[Your goal] Each line from the one containing "This screenshot has height=333, width=498." to the final line of the listing below must be transcribed exactly; all others are left out.

-------- Stored data

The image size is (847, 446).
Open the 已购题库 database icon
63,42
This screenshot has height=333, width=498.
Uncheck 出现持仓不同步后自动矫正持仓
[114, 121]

----------------

[Task solution]
This screenshot has height=333, width=498.
Uncheck 出现持仓不同步后自动矫正持仓
[114, 121]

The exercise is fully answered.